▸ Work instructions: From the material below, list every line containing "Jakarta".

▸ Data supplied:
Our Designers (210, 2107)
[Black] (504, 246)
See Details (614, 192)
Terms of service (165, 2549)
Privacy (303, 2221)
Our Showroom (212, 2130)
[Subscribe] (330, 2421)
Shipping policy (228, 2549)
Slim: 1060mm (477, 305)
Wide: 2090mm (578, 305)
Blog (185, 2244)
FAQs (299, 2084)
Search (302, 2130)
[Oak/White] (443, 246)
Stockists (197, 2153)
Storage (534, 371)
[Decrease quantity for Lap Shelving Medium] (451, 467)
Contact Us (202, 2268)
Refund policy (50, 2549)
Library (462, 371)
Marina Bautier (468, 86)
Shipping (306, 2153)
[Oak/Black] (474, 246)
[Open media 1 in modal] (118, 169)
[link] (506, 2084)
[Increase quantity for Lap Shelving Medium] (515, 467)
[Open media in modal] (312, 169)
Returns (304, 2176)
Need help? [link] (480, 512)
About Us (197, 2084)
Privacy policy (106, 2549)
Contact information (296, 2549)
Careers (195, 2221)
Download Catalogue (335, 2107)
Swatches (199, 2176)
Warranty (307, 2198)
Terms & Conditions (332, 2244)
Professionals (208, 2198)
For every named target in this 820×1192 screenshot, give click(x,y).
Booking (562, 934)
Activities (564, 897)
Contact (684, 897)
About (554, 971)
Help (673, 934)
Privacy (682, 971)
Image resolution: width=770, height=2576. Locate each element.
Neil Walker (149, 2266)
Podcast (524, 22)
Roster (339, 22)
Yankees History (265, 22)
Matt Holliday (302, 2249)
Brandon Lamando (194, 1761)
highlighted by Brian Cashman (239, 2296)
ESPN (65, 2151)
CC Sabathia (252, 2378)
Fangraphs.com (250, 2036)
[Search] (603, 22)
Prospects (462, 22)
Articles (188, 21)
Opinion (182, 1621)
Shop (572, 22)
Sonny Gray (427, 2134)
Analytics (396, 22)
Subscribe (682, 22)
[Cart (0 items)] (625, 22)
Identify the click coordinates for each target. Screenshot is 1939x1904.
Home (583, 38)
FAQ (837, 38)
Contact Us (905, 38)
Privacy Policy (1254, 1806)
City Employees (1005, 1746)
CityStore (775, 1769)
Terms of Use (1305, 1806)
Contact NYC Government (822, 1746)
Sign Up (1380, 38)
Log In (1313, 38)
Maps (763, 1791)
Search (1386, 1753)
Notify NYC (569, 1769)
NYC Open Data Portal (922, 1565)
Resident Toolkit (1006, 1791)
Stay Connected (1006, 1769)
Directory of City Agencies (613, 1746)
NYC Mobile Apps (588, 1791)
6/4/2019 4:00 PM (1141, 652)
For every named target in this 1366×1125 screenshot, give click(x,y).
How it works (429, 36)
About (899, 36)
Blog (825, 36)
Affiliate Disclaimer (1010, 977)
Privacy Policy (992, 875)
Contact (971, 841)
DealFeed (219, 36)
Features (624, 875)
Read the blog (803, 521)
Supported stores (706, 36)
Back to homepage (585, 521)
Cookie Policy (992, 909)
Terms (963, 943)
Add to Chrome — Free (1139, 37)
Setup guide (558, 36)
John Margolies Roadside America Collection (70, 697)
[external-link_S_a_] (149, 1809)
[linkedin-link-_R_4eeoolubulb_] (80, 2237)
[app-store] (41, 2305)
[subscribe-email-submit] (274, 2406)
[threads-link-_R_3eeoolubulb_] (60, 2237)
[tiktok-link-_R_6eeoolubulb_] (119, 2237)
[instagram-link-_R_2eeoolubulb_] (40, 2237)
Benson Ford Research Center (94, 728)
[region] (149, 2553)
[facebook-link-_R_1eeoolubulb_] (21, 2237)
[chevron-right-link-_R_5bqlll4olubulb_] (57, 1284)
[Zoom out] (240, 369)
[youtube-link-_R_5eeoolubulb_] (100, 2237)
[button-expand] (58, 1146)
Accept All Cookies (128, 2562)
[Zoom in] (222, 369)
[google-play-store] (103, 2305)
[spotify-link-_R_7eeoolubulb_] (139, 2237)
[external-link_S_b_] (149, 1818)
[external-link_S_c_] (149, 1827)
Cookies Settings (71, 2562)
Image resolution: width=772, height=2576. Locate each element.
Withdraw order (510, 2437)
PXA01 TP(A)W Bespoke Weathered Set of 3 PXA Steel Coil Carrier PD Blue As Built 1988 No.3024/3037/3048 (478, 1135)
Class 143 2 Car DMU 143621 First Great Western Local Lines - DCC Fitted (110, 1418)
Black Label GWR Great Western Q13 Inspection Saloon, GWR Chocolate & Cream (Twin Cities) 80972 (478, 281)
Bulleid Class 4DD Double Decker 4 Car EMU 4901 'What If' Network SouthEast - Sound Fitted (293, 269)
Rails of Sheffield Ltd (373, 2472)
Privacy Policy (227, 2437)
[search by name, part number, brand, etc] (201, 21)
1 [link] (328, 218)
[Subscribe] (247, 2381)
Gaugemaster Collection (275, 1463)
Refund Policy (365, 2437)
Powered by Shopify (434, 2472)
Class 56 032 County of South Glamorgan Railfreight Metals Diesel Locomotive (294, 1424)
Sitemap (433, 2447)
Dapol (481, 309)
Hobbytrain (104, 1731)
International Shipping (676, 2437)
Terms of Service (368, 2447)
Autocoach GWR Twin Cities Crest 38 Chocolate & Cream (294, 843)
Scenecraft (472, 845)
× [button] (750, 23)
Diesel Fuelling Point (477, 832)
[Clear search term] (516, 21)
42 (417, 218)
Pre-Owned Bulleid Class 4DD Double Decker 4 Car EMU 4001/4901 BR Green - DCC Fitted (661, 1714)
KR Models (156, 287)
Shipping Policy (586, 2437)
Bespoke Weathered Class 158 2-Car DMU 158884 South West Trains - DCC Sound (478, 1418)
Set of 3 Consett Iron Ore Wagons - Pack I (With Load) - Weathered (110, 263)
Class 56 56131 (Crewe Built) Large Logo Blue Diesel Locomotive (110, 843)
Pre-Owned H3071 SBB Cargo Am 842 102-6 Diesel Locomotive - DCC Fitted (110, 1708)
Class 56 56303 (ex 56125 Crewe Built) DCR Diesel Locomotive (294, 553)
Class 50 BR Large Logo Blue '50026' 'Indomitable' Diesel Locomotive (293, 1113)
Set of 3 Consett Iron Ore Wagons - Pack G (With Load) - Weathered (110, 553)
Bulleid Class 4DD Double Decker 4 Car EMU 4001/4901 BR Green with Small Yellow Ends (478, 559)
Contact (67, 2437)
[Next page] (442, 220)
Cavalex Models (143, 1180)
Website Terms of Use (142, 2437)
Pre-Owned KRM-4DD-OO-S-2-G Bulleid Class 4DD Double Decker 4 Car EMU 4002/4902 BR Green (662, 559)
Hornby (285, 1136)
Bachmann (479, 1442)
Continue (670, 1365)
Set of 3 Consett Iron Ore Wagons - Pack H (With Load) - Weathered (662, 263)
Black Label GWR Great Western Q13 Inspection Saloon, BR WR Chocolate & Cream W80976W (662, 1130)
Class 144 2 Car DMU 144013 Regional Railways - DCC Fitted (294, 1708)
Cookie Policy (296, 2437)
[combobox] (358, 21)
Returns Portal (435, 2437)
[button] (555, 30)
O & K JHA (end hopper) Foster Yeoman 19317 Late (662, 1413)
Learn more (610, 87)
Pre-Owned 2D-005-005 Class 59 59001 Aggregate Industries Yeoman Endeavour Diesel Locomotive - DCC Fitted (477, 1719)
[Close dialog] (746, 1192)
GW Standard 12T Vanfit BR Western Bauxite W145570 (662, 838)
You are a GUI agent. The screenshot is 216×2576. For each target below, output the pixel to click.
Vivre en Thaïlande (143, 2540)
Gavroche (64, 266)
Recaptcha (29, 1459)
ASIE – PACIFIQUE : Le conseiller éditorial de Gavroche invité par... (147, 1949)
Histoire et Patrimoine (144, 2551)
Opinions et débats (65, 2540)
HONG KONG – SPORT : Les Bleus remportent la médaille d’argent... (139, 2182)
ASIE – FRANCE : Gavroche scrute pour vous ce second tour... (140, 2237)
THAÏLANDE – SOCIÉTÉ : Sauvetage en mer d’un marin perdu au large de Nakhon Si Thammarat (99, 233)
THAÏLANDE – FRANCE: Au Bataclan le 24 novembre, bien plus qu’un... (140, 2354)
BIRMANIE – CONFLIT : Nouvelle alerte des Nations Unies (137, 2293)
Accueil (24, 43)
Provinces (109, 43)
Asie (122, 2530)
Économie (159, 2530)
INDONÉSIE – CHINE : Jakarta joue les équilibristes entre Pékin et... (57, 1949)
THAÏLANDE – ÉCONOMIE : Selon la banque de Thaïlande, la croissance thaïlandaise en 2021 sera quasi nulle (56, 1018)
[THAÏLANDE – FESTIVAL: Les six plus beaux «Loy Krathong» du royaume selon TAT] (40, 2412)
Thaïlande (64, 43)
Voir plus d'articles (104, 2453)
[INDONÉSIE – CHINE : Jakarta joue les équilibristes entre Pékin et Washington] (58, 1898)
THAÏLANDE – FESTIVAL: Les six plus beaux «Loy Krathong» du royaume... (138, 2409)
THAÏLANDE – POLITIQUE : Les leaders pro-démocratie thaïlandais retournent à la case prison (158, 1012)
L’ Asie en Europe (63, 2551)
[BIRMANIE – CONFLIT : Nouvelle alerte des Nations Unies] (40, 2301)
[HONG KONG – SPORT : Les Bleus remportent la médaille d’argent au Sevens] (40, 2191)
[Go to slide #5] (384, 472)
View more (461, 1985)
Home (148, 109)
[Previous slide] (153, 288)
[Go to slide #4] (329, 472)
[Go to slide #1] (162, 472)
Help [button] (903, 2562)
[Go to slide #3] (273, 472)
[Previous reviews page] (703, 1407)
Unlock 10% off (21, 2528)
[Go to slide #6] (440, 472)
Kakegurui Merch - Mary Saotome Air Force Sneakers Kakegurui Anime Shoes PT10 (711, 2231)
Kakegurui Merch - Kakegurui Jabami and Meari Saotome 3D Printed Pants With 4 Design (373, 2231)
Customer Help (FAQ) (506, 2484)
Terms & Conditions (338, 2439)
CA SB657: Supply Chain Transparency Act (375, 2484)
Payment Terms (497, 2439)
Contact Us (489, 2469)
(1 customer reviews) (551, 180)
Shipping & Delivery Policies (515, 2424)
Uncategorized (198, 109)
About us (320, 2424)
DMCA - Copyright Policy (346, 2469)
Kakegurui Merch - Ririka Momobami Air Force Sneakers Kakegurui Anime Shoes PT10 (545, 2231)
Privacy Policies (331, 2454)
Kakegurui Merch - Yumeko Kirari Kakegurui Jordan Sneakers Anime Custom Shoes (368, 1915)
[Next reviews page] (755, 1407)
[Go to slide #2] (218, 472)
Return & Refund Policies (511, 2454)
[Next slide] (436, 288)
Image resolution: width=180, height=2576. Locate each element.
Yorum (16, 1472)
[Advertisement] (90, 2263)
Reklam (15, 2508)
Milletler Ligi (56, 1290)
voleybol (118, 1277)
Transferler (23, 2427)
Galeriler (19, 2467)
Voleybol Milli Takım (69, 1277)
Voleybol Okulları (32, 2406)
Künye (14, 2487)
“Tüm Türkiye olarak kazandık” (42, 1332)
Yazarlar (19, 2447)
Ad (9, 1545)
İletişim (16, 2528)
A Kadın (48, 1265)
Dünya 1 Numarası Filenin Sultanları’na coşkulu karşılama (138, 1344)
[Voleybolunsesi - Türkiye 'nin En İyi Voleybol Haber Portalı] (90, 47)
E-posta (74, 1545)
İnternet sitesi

▸ Finished task:
INDONÉSIE – CHINE : Jakarta joue les équilibristes entre Pékin et... (57, 1949)
[INDONÉSIE – CHINE : Jakarta joue les équilibristes entre Pékin et Washington] (58, 1898)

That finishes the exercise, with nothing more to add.